Into this environment, the Injuries Board this week published its new guide for personal injury claims, known as the Book of Quantum. Insurance Ireland supplied all its claims data for 2013 and 2014 to inform the book, which, if strictly adhered to by the Injuries Board and the judiciary, would be a major first step in tacking claims inflation.

There are, however, concerns in relation to the awards for the most common injuries. For example, whiplash claims account for eight out of every 10 motor claims here and the average award in Ireland is three times a comparable UK award. The new book recommends a 9 per cent increase in the lower range whiplash award up to €15,700, an increase of €1,300.

It is not possible to say what the impact of this will be but it is clear international benchmarking has to be a feature of future reviews to avoid reinforcing rising claims costs.

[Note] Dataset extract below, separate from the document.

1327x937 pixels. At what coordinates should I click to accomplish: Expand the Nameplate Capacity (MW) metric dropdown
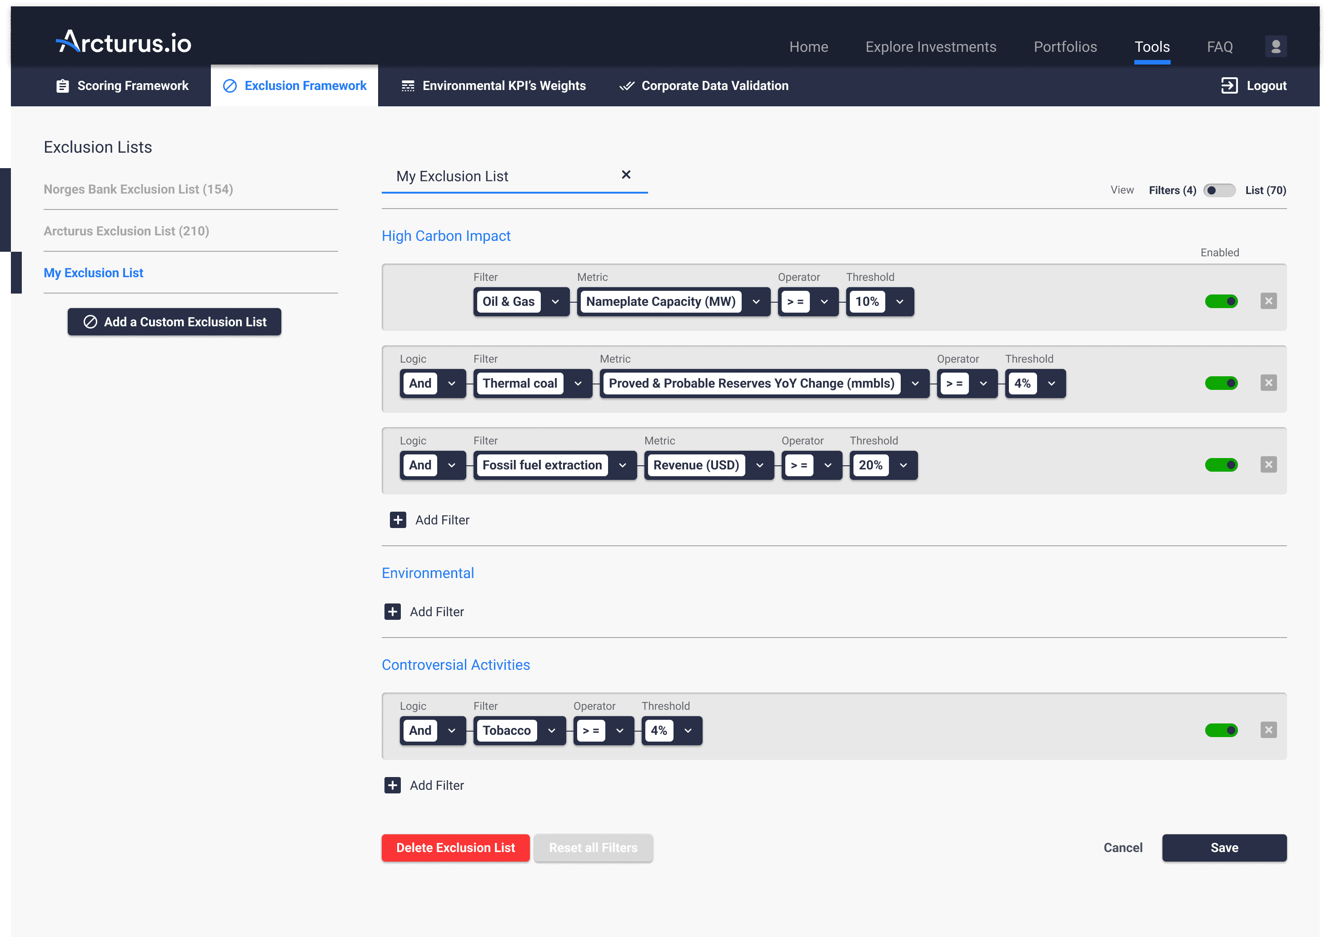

There is no hiding place in the Central Bank’s figures. Almost uniquely for an industry in Ireland, detailed breakdowns of each insurers’ position are available with figures for their total income, their total claims costs, their total management expenses, their total commission paid to individuals to sell their products, their total income from investments and the profit or loss from underwriting motor business, among many other details.

Central challenge

The figures in the Central Bank’s report point to an industry that has been in difficulty for a number of years and where the central challenge is containing losses in a volatile environment. What is clear is sustained industry losses, compounded by high claims costs such as legal fees accounting for 60 per cent of costs in litigated cases, are not in the interests of Irish motorists.

What can be done?

The industry has been working to manage its costs and for more than 18 months has been calling for structural reforms. These include bringing consistency to awards; fixing the Setanta problem which exposes insurers to the unlimited liabilities of their competitors and reinforcing the powers of the Injuries Board to resolve more claims and reduce costly legal fees.

These steps can be taken now to achieve consistency and reasonableness in the awards regime but insurers have to play their part too and are committed to doing this.

Ultimately, the only way to address a dysfunctional market is to tackle the causal factors head on. Fortunately, we are beginning to see movement on these issues and Insurance Ireland will do all it can to inform the policies needed to bring much-needed stability to the motor insurance market.